The port operator had not implemented an effective planned inspection and maintenance program for the mooring system in Flying Fish Cove. Consequently, it had been 18 months since the underwater components of the cantilever line had been inspected.
Bowen Tug and Barge had identified the need to spread the slings when lifting a stores container. However, there was no process in place to ensure that ships' crews were advised of this to ensure its safe return from the ship.
Bowen Tug and Barge’s safety management system guidance for barge storing operations did not designate roles or responsibilities to specific individuals and a system for communicating with the ship’s crew was not discussed and established.
Compliance auditing on board British Beech had not identified that requirements of the job hazard analysis were not being followed by the crew during the storing operations.
The lack of any record of incident reporting by Bowen Tug and Barge, and its employees, indicates an ineffective reporting culture within the company. Hence, the opportunity to learn from previous incidents was lost.
Bowen Tug and Barge did not have an effective compliance auditing process in place to ensure that its employees were following the training they had received and the guidance contained in the safety management system documentation.
Adonis’s safety management system did not contain any procedure or guidance in regard to the use and correct setting of the tug’s towing hook quick release arrangements.
The location of the towing hook ‘locking’ pin on the upper part of the quick release lever meant that if the pin was not properly in its ‘unlocked’ slot, it could fall into the locking hole, thereby locking the release lever.
The requirement in Sea Swift’s Marine Execution Plan to let Adonis go after clearing the Clinton coal wharves was ambiguous and this led to the crews of Adonis and Wolli misinterpreting the requirement.
MSC Siena’s permit to work over the side and the associated procedure required that the ship not be underway when working over the side. However, this requirement could not be complied with when working over the side to rig a combination pilot ladder.

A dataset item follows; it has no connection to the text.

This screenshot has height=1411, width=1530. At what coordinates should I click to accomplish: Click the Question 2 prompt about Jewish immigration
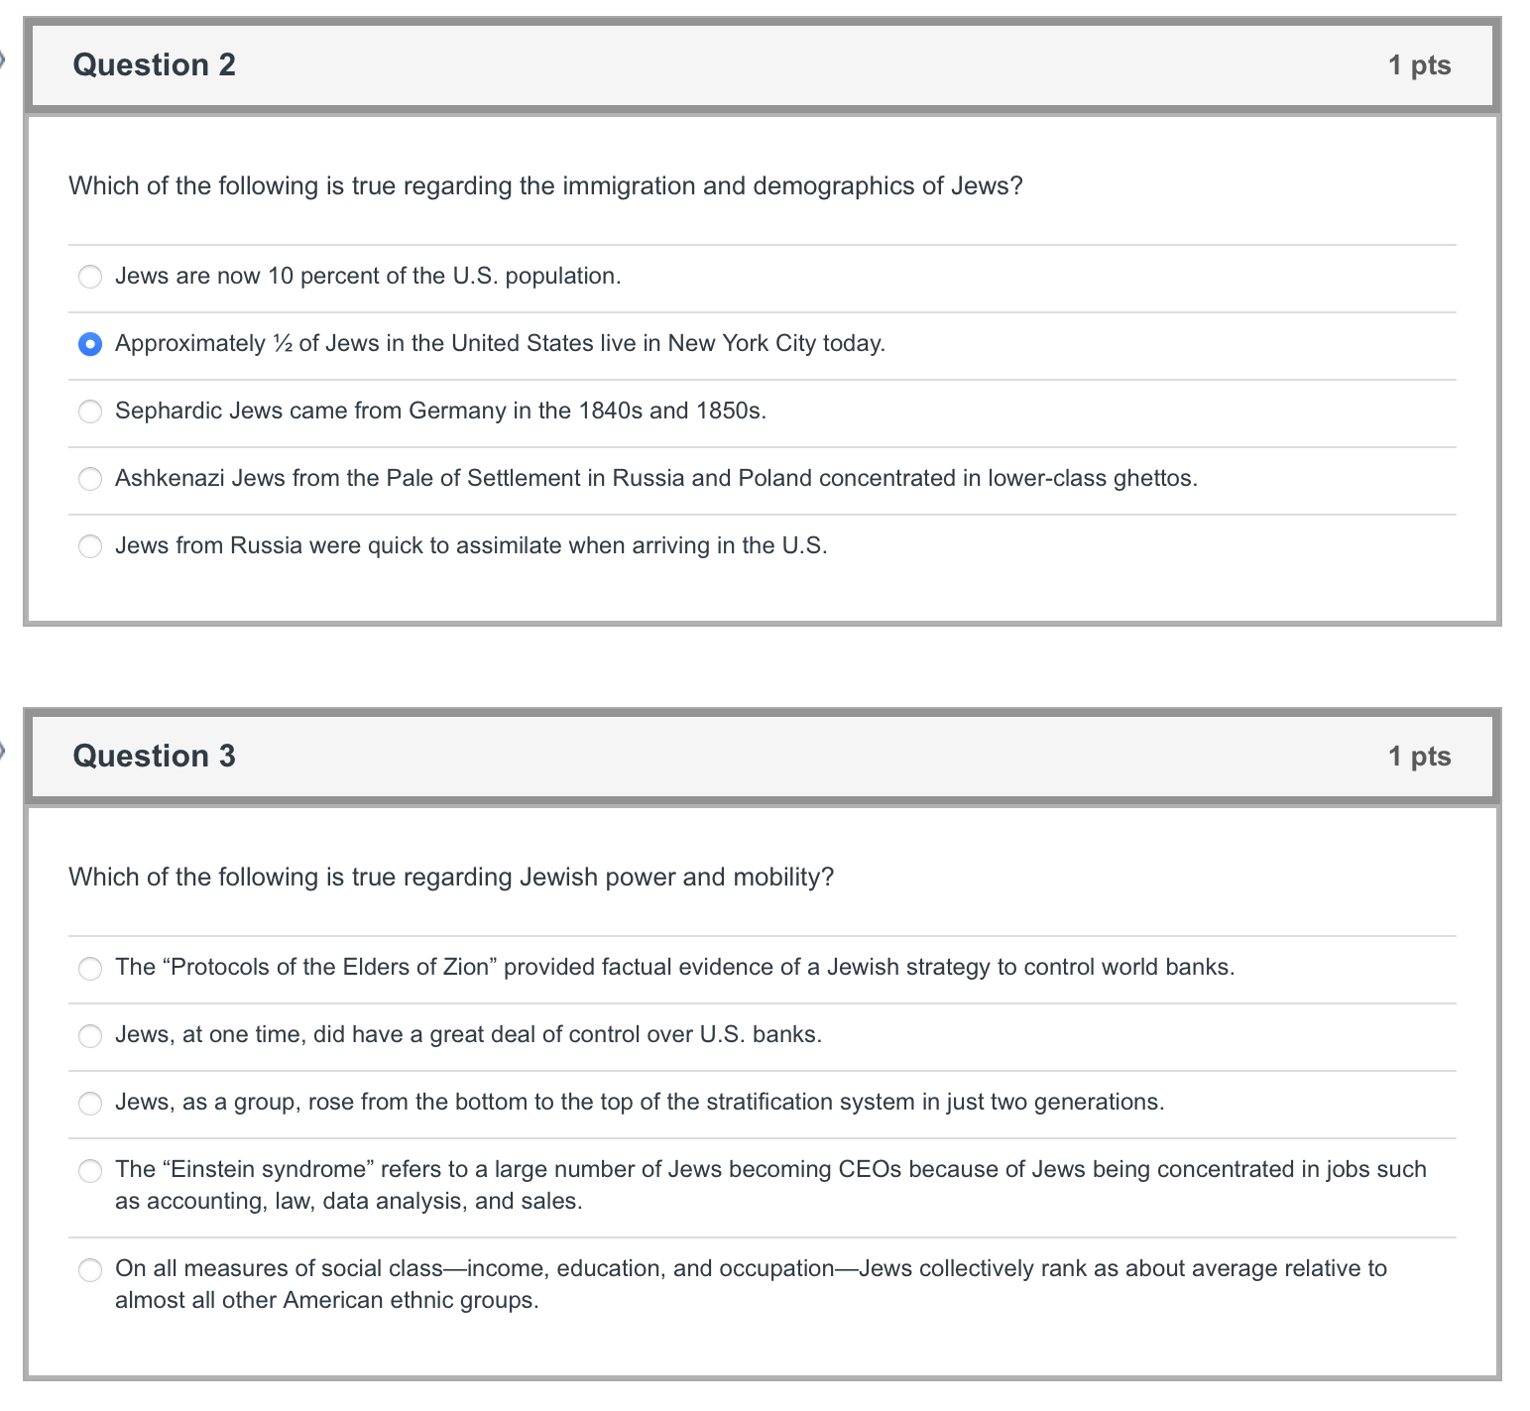click(x=545, y=185)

MSC Siena’s safety management system procedure for working over the side required that a risk assessment be carried out, and necessary checks and precautions documented in a work permit. However, the procedure had not been effectively implemented on board the ship.
Brisbane port authorities had not put in place sufficient procedures, checklists and/or supporting documents to ensure VTS staff were adequately prepared, trained and practiced to handle a predictable incident such as this.
The design of the burner nozzle allowed the nozzle swirl plate and needle valve to be misaligned when being assembled which in turn led to the needle valve stem being damaged during assembly. Furthermore, the maintenance manuals and supporting documentation supplied by Garioni Naval, the thermal oil heater manufacturer, did not provide sufficient guidance to ensure safe and appropriate maintenance of the thermal oil heater burner assembly.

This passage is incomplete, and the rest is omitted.